In addition to living in earthquake country, I happen to live in Humboldt County, the capitol of pot culture in the U.S. It seems like every month or so, MSNBC, Fox or the LA Times puts out an article or segment whipping the public into a frenzy about grow houses and Mexican drug gangs that are out to behead innocent grannies. One "documentary" actually followed a DEA agent through a National Park as he talked about the drug gangs. When he stumbled onto a grow site, he actually pointed to a tortilla wrapper and a sexy Mexican novella as evidence that MS 13 is out to grow jazz tea and hunt your grandmother with their machetes.
What these articles never seem to do is focus on the POSITIVE. I'm not just talking about the increased availability of tasty baked goods and chocolate in our area.
What Humboldt county DOES have is a bunch of amazing glass artists. The need for smoking accessories brings out the artistic (and entrepreneurial) side of many of our residents.
I honestly had no idea that there was such a large subculture of glass artists focusing on stretching the boundaries of glass pipes, but it doesn't surprise me. The above YouTube clip is a trailer for a forthcoming documentary about pipe culture by M. Slinger called Degenerate Art: The Art and Culture of Glass Pipes. Holocaust-insensitive title aside, the scene seems to be ripe for some documentation, and perhaps some appreciation from the rest of the art and craft world.
As you might guess, function is somewhat arbitrary in many of the pieces that come out of this scene. An $8,000 glass pipe is really no different than what ceramic artists have been doing with teapots for years. Nobody is going to brew up a steaming pot of tea in a Sergei Isupov teapot, so the lack of functional use shouldn't be a deal-breaker.
In fact, the function of these pipes is mostly metaphorical. Slinger and his fellow glass artists are philosophical when it comes to function....as they have to be so as not to end up like Tommy Chong. The pipes will be displayed and treasured by collectors, monuments to human creation...and the impulse to change the situation one's situation is in.

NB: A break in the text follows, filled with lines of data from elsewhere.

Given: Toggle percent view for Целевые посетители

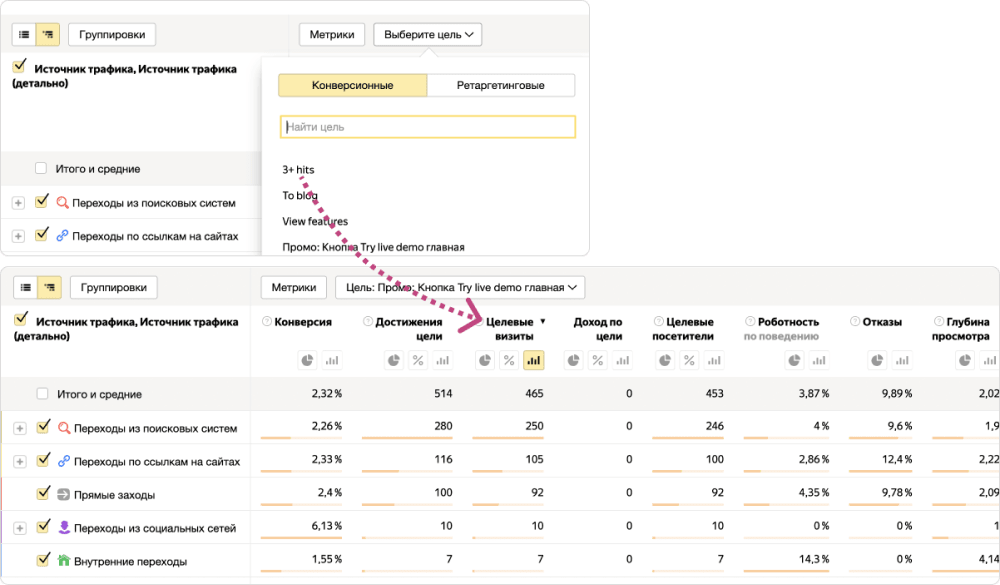Looking at the screenshot, I should [693, 360].
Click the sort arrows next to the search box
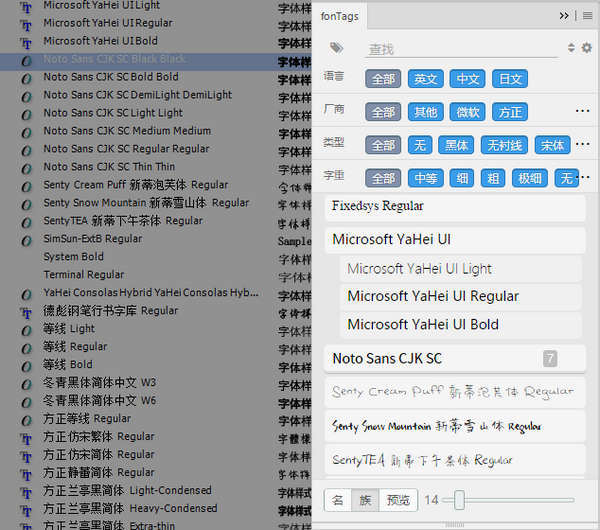This screenshot has height=530, width=600. click(x=572, y=48)
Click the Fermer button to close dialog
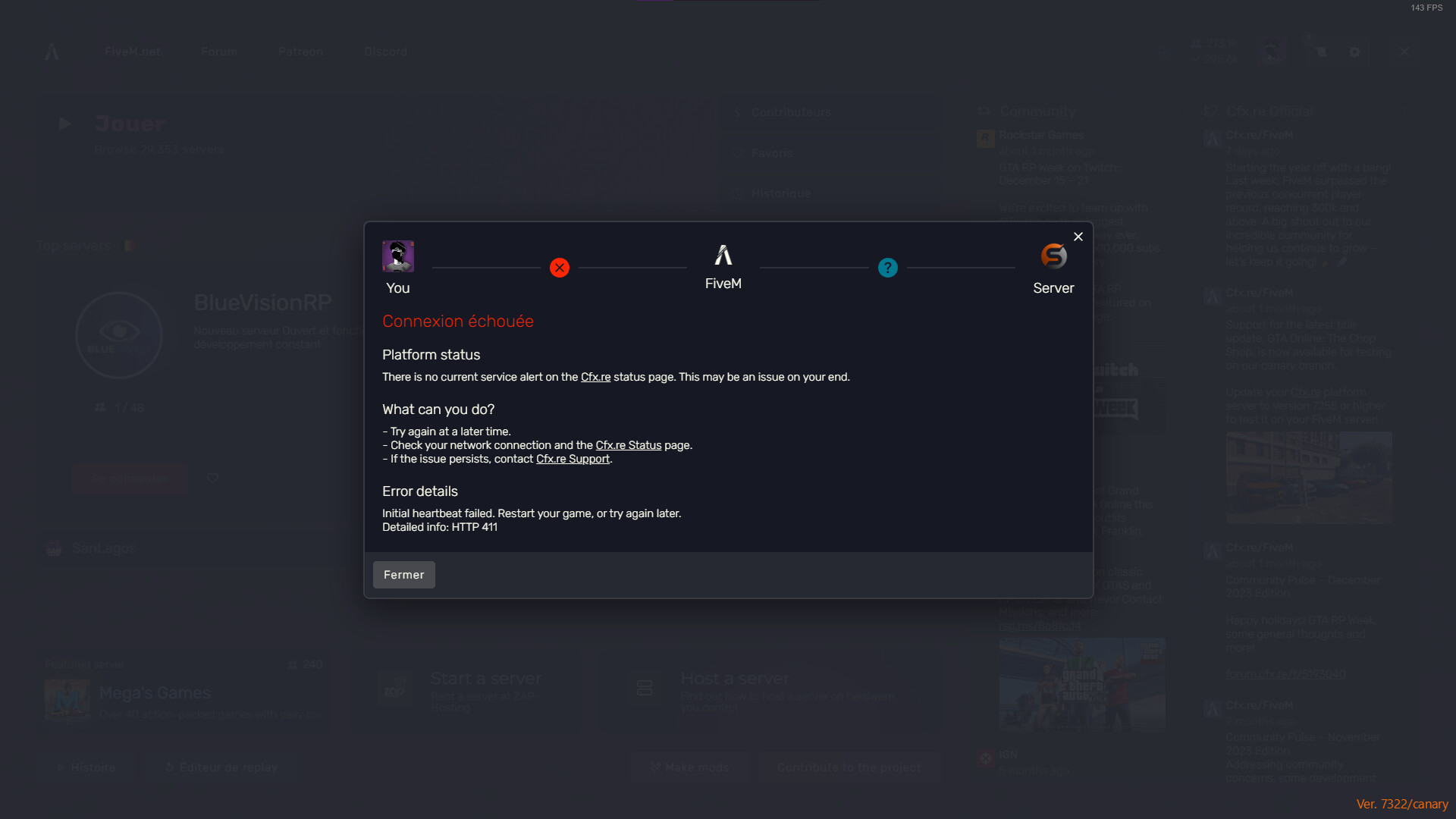1456x819 pixels. click(404, 575)
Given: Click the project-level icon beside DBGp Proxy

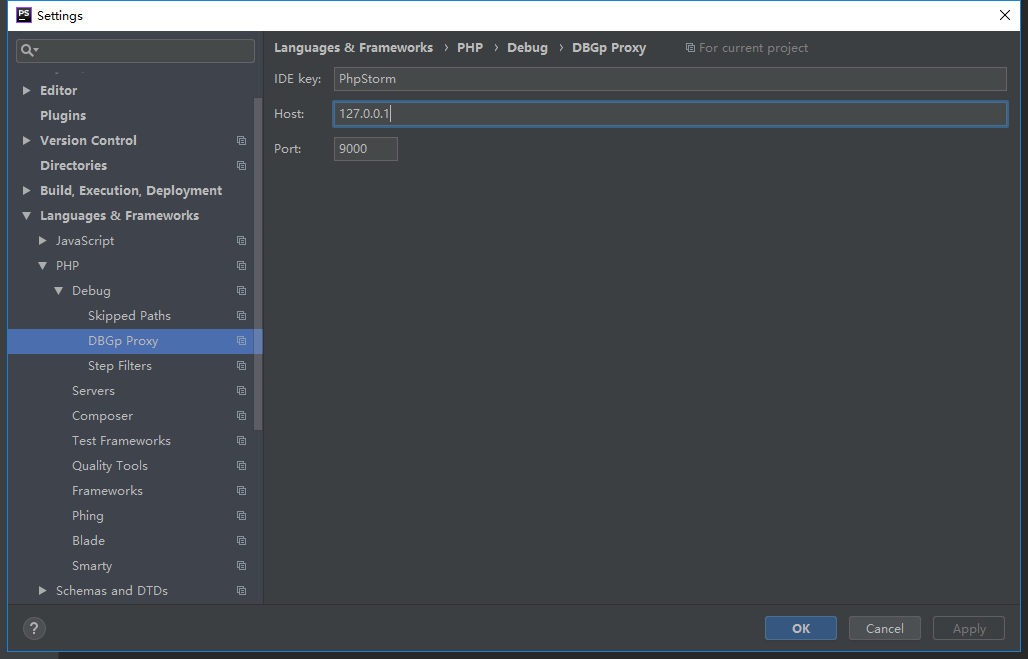Looking at the screenshot, I should [241, 341].
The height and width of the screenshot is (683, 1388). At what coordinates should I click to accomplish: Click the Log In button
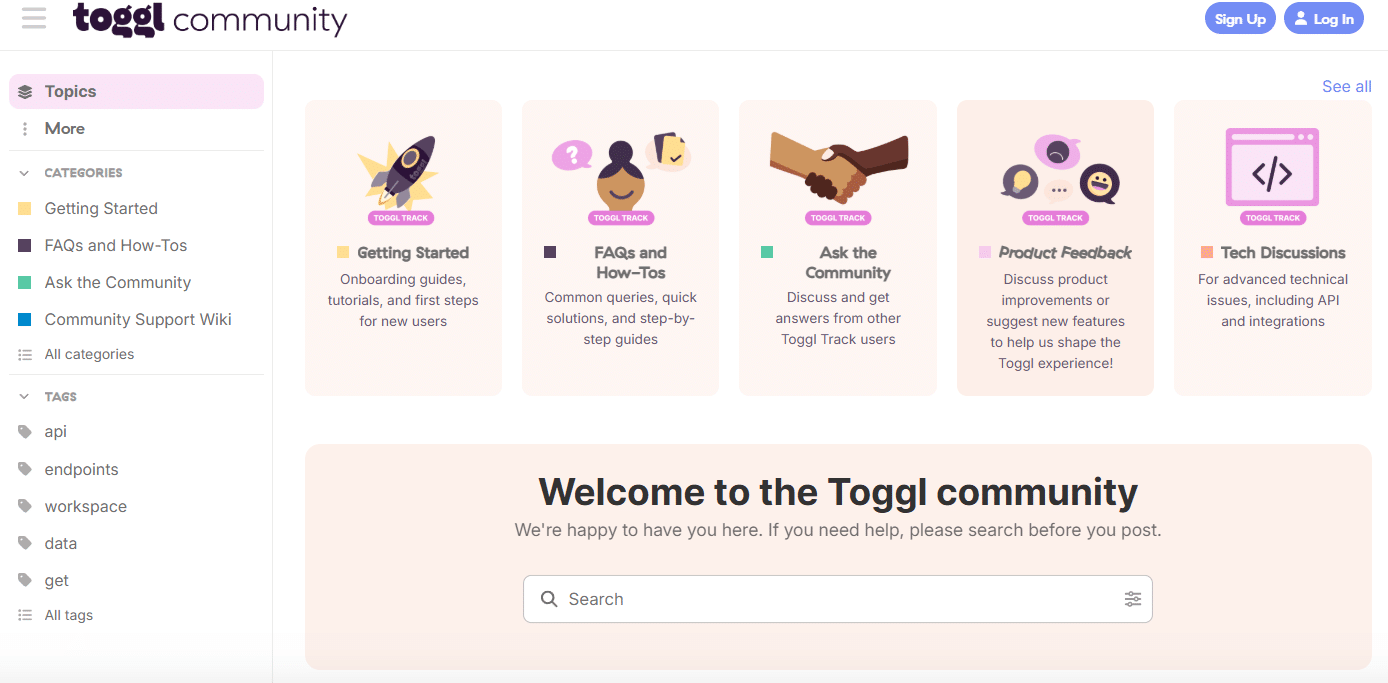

A few years back, many of the glass artists featured in the documentary came together in Arcata, the town next to me, to work on a gigantic collaborative pipe sculpture. The creation of the "sculpture" is documented on Slinger's website, thataintart.com.
Lots of the work that comes out of this network of artists is free of day-glo head shop kitsch, but some of the artists take kitschy psychedelic imagery and warp it back on itself. Many of the artists profiled in the documentary have been showing their work together in fine art galleries, inviting both the scrutiny and increased attention that broader exposure can bring. It seems like some of the artists actually know their way around an artist statement!
The quasi-legal nature of their art is all part of the fun. I can't wait to see the artists talk about their run-ins with the law in the documentary. Slinger and Co. have also started a book imprint called Grit City that sells beautiful monographs about their art. Their first book was entitled "Smoked", and it has already sold out. A second volume of "Smoked" will be coming out this summer.
C'mon, Corning Glass Museum! C'mon, Pilchuck! It's time for you to ditch the second-rate Chihuly knock-offs and prove that you're down with some real glass art. What are you ashamed of? As for the rest of you.... it's time you stopped living like you did when you were in college. You know you can afford to ditch the crunched up beer can or hollowed-out apple and invest in some real functional art.